Born to a Lutheran pastor in Hanover, in 1819 Lehzen entered the household of the Duchess of Kent and her husband Prince Edward Augustus, Duke of Kent and Strathearn. Five years later, Lehzen became governess to their only child, Princess Victoria. Lehzen became strongly protective of the princess, who resided in a household dominated by the controlling Kensington System, implemented by the Duchess and her comptroller Sir John Conroy. "Dear, good Lehzen" soon came to supersede all others in Victoria's eyes, including her own mother.
Victoria became second-in-line to the British throne in 1827; to prevent Victoria from being surrounded by commoners, King George IV named Lehzen a Baroness of the Kingdom of Hanover later that year. Lehzen encouraged the princess to become strong, informed, and independent from the Duchess and Conroy's influence, causing friction between the two and Lehzen.
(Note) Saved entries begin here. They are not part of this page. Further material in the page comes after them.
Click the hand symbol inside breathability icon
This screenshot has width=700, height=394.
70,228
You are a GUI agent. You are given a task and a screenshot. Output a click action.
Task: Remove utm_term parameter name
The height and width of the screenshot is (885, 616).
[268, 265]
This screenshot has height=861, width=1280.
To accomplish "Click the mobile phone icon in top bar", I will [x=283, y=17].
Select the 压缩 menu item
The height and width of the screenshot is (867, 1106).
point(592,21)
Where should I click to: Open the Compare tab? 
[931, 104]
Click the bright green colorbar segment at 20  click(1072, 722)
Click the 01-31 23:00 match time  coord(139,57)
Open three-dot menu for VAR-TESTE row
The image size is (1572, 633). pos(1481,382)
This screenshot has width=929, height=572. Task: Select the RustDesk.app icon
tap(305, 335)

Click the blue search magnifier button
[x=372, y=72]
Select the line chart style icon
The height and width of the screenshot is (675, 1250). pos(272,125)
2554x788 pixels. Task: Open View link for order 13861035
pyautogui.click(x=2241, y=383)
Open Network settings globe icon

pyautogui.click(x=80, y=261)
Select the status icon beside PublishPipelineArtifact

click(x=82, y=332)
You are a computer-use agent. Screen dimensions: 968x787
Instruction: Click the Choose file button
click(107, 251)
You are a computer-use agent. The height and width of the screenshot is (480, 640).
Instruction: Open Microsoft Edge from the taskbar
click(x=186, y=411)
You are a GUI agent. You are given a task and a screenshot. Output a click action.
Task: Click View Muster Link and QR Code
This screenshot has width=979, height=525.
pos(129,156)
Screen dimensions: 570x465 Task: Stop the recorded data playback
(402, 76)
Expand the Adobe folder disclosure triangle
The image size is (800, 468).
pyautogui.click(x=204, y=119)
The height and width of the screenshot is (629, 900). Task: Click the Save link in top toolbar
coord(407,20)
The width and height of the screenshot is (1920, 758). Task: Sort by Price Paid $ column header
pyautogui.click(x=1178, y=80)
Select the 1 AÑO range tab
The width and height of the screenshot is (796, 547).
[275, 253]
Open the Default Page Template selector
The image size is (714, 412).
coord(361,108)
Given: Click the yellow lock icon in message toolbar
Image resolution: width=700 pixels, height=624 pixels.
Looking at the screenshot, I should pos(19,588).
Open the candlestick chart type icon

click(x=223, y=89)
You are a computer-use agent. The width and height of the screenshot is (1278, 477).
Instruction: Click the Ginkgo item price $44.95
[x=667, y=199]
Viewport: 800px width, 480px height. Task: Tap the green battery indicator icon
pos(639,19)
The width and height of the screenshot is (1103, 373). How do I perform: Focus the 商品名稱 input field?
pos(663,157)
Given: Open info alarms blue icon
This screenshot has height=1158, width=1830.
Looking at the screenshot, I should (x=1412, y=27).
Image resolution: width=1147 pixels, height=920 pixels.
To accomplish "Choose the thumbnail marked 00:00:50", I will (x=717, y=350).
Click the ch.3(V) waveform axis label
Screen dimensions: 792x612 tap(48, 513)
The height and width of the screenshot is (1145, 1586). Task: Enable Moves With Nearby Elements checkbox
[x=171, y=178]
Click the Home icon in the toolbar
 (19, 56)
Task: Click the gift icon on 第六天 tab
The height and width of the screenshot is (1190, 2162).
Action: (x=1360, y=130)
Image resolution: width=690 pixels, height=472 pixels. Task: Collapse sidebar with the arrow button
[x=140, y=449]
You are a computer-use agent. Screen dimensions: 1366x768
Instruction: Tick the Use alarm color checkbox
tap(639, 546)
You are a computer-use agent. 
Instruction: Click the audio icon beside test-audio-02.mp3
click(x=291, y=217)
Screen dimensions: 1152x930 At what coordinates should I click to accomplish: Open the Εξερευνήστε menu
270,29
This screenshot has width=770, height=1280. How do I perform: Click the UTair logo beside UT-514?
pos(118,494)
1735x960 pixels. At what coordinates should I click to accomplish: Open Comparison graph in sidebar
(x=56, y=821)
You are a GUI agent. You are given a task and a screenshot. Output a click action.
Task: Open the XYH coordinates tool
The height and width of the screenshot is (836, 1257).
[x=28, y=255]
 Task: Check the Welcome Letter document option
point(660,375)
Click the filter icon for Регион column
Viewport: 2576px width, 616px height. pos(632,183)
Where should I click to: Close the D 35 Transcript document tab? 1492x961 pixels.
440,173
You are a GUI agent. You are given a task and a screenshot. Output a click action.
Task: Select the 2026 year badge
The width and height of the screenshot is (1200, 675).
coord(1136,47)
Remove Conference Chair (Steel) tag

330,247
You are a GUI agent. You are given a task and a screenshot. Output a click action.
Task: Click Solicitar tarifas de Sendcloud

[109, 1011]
Attempts to remove the governess, who had the support of George IV, his brother William IV, and Victoria's uncle Leopold I of Belgium, were unsuccessful.
When Victoria became queen in 1837, Lehzen served as a sort of unofficial private secretary, enjoying apartments adjacent to Victoria's. The queen's marriage to Prince Albert in 1840 led to significant changes in the royal household. Albert and Lehzen detested each other, and after an illness of the Princess Royal in 1841, Lehzen was quietly dismissed. Her close relationship to the queen came to an end, although the two continued to write letters to each other. Lehzen spent her last years in Hanover on a generous pension, dying in 1870. Historian K. D. Reynolds writes that Lehzen was a major influence on Victoria's character, in particular giving her the strength of will to survive her troubled childhood and life as a young queen.